Involvement of CONSTANS-like Proteins in Plant Flowering and Abiotic Stress Response

Abstract

The process of flowering in plants is a pivotal stage in their life cycle, and the CONSTANS-like (COL) protein family, known for its photoperiod sensing ability, plays a crucial role in regulating plant flowering. Over the past two decades, homologous genes of COL have been identified in various plant species, leading to significant advancements in comprehending their involvement in the flowering pathway and response to abiotic stress. This article presents novel research progress on the structural aspects of COL proteins and their regulatory patterns within transcription complexes. Additionally, we reviewed recent information about their participation in flowering and abiotic stress response, aiming to provide a more comprehensive understanding of the functions of COL proteins.

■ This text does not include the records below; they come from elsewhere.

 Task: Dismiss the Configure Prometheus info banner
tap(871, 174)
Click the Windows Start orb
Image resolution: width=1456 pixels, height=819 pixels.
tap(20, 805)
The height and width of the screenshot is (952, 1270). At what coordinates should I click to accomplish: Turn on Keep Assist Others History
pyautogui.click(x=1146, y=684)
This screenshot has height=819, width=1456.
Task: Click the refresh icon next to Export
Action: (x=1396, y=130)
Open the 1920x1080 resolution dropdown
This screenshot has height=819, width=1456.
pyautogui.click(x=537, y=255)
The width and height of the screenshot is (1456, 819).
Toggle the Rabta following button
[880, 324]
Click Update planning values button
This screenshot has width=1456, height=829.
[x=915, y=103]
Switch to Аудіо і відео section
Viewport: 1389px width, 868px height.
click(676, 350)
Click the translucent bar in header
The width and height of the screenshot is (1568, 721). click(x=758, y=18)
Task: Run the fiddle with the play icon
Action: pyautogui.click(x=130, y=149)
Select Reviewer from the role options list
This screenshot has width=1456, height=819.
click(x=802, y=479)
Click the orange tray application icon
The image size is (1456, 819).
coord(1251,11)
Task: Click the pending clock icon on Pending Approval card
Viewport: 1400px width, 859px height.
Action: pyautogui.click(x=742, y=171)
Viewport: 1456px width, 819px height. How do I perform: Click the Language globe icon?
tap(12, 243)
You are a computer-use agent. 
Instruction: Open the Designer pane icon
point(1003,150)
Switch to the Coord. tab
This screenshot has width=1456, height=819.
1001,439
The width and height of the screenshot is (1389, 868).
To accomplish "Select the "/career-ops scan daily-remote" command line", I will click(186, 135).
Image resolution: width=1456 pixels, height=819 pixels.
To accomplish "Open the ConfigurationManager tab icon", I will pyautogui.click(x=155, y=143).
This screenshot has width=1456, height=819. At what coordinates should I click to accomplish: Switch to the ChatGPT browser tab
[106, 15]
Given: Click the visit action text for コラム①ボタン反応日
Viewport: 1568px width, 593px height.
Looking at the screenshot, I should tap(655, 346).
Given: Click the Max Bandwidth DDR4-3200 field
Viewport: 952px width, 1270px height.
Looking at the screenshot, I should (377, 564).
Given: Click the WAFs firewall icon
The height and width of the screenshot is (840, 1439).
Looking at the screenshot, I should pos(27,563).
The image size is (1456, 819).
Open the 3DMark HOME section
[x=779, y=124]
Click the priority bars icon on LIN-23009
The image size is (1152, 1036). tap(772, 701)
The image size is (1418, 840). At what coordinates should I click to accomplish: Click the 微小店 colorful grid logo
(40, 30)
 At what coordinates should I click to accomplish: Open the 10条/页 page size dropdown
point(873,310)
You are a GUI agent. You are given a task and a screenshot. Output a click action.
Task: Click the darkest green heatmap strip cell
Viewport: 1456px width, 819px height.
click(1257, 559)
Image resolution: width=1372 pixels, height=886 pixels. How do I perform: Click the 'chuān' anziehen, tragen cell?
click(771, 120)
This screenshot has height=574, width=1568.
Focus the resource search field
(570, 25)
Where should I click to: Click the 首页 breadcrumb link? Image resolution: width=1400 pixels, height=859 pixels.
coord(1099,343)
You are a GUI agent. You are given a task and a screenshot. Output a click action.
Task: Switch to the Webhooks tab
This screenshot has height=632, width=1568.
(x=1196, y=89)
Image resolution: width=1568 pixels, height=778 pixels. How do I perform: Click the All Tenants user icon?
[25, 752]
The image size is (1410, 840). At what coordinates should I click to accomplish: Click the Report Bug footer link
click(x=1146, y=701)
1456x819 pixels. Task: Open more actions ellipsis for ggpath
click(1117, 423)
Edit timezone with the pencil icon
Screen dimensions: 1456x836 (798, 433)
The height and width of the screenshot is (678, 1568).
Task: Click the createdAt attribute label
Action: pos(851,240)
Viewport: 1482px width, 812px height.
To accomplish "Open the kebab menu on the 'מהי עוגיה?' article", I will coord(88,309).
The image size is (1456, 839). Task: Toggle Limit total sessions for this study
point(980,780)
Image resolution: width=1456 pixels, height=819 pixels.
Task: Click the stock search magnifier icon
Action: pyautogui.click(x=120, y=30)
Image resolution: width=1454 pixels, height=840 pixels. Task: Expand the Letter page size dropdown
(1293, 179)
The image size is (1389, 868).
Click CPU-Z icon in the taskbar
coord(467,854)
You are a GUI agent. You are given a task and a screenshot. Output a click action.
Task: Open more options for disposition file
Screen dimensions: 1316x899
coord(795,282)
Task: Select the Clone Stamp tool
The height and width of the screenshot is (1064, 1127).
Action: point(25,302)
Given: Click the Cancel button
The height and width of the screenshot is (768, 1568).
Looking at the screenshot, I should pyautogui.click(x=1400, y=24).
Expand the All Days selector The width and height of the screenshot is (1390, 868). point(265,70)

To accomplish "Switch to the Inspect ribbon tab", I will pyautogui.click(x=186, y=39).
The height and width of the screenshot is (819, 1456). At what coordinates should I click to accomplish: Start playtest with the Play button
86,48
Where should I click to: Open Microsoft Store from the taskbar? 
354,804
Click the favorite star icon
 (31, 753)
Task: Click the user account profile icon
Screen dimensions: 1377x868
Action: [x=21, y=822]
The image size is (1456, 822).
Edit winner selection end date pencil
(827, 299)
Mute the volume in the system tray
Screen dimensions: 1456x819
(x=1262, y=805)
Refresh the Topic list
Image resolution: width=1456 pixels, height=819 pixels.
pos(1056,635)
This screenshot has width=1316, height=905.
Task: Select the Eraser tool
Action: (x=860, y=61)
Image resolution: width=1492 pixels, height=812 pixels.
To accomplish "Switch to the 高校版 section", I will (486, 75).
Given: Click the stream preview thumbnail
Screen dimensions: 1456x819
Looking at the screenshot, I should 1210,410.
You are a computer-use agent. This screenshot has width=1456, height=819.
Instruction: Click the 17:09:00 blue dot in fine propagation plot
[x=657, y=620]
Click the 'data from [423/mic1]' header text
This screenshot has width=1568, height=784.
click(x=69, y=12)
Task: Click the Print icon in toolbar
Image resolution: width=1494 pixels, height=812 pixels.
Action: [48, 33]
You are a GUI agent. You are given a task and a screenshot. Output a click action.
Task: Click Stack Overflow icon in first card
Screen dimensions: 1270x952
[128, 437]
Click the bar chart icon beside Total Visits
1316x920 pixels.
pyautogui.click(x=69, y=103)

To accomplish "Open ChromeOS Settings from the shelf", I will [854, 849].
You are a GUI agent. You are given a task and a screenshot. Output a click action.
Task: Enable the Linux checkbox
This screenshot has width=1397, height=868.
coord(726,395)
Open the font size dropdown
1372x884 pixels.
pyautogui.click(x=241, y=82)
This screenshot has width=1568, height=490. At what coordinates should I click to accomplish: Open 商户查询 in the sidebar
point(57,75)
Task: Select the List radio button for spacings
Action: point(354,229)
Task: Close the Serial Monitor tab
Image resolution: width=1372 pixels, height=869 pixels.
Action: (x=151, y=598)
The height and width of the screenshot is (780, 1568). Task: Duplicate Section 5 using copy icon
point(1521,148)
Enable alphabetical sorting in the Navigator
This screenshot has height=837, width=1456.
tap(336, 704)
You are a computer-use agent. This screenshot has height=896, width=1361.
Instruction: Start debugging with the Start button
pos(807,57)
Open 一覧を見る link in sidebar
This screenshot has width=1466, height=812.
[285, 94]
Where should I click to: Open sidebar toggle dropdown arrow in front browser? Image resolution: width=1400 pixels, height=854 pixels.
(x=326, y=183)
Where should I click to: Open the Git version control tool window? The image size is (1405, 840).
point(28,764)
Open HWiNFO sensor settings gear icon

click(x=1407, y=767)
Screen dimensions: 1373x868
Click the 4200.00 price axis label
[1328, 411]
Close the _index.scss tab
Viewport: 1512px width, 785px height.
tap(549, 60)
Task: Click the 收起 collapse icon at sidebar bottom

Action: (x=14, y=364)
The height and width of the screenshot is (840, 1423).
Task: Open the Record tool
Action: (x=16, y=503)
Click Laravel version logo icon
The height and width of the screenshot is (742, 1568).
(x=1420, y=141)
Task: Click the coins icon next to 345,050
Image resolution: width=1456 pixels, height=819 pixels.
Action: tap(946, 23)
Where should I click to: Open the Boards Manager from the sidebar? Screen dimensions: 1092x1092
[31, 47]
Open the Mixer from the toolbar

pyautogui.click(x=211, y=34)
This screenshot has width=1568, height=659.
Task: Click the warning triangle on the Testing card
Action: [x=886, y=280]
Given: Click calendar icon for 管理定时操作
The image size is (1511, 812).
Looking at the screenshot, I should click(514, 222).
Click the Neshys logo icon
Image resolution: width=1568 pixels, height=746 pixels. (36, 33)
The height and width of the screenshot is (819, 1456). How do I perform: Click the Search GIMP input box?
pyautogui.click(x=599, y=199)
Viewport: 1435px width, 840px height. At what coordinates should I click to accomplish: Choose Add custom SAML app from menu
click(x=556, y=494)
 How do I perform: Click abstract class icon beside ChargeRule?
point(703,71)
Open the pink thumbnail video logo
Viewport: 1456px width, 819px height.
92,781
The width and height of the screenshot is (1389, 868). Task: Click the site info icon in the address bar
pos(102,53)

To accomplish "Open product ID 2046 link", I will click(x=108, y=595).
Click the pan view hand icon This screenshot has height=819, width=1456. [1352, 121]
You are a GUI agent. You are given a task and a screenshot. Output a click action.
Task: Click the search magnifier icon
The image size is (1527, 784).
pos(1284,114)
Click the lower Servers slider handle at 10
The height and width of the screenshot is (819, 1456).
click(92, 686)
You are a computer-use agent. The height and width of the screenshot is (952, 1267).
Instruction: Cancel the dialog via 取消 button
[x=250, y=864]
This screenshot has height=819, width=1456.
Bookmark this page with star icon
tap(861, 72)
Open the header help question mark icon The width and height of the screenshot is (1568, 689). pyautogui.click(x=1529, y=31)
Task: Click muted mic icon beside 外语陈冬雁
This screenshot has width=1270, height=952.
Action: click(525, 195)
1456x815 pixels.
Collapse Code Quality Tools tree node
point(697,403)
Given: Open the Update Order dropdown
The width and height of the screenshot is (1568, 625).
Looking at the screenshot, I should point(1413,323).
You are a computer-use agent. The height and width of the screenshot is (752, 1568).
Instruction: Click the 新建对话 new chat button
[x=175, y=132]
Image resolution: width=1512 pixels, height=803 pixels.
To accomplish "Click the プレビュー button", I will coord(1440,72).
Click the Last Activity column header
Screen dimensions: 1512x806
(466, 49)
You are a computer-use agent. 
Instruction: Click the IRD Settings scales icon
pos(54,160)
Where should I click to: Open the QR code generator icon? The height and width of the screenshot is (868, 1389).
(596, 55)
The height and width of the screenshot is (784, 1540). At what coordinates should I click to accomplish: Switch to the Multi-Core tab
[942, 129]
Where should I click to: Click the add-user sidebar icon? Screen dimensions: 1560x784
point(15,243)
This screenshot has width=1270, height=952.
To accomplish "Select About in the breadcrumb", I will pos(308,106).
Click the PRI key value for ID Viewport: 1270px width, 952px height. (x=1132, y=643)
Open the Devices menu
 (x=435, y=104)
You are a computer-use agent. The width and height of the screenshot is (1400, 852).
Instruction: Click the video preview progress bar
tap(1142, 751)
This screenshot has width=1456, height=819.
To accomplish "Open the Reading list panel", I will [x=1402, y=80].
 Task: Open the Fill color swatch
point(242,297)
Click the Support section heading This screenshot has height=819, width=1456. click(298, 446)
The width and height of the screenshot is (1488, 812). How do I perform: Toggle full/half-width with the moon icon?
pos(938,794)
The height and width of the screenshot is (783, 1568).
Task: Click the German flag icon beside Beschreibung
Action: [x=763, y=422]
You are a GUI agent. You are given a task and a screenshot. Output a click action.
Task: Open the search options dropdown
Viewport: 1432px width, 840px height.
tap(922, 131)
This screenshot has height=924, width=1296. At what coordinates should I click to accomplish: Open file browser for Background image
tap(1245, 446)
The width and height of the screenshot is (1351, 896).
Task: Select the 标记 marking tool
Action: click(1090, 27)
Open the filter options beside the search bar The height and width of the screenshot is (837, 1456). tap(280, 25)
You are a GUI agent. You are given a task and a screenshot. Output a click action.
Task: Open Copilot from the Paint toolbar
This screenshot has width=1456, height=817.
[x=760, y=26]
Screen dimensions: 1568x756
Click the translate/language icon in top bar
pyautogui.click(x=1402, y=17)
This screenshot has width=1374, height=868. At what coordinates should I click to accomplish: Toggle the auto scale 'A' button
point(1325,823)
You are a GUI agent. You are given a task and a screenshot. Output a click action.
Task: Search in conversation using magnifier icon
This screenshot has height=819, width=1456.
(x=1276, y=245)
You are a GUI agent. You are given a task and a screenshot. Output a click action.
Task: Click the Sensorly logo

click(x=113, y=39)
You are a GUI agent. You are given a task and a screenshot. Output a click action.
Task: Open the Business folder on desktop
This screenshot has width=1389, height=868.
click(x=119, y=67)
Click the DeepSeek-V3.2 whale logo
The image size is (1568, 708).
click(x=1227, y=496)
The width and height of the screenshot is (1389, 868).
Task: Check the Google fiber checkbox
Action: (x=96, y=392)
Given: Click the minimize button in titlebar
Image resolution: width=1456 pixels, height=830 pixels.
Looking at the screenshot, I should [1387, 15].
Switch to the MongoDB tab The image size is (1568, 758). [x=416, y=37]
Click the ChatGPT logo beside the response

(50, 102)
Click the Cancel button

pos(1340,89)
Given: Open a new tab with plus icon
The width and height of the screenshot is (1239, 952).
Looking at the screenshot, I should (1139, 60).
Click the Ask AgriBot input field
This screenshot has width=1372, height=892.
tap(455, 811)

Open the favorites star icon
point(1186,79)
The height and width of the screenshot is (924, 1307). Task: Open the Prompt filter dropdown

Keywords: CONSTANS-like; abiotic stress; flowering time; photoperiod; transcription complex.

Figure 1

CONSTANS (CO) transcription complex “recruitment” model. NY-FB and NF-YC physically bind to CO through the CCT domain and provide a scaffold to assist CO binding to the CORR region of pFT. NY-FA/YB/YC trimeric complexes can bind to multiple sites on pFT to promote the formation of chromatin loops at this specific sites, facilitating its proximity to the CORR motif, and ultimately promoting the binding of NF-YB/YC/CO complex to CORR elements through the function of unknown factor (long dashed arrow). Other COL members may participate in the assembly of CO complexes through interactions between B-box domains (short dashed arrow). The solid arrow represents the promotion of FT expression by the CO complex.

Figure 2

CONSTANS (CO) photoperiodic flowering pathway. Background color represents change from morning to evening during the day (left to right). In the morning, CO transcription levels are inhibited by the CDF1-TPL complex. In the afternoon, blue light can stabilize FKF1/ZTL, thereby releasing inhibition of CDF1. Positive transcriptional regulators such as TCP also facilitate transcription. CO mRNA levels accumulate to a peak. Similarly, at protein level, CO abundance gradually increases and reaches its highest level in the afternoon, with a small peak in the morning, possibly due to the action of FKBP12. After that, members such as PHYB and HOS1 quickly control CO abundance to avoid its premature accumulation. Until the afternoon, PHYA, FKF1, and CRY2 relieve CO degradation by COP1.

Figure 3

Effects of abiotic stress (drought, cold, salt) on the photoperiodic pathway in Arabidopsis. Blue and yellow circles represent photoperiodic members in leaf and shoot apical meristem (SAM), respectively (these two positions are marked with dashed circles). Black arrows represent transmission of photoperiodic signals. Drought stress signals can directly affect GI, FT, and SOC1 in the photoperiodic pathway through SVP and ABF to promote plant flowering (red arrow). Salt stress signals can promote degradation of GI and interfere with FT function by inducing BFT/TFL1 to hinder plant flowering (brown arrow). Cold stress signals can indirectly block CO, FT, and SOC1 in the photoperiodic pathway to delay plant flowering. Cold can also directly induce GI and release CDF to improve plant cold tolerance (blue arrow).

Figure 4

Involvement of COLs from different species in stress responses. Among them, AtCOL10 is involved in cold response; MdCOL9, Ghd2, BnCOL2, GmCOL1a, and MiCOL16 are involved in drought response; GmCOL1a, MiCOL16, ThCOL2, AtCO, and AtCOL4 are involved in salt response; BnCOL2, AtCOL4, ZmCOL, and HaCOL are involved in ABA regulation; and ThCOL2 and OMG1 are involved in ROS regulation. ThCOL2 is also involved in MDA regulation, and indirectly involved in plant stress response.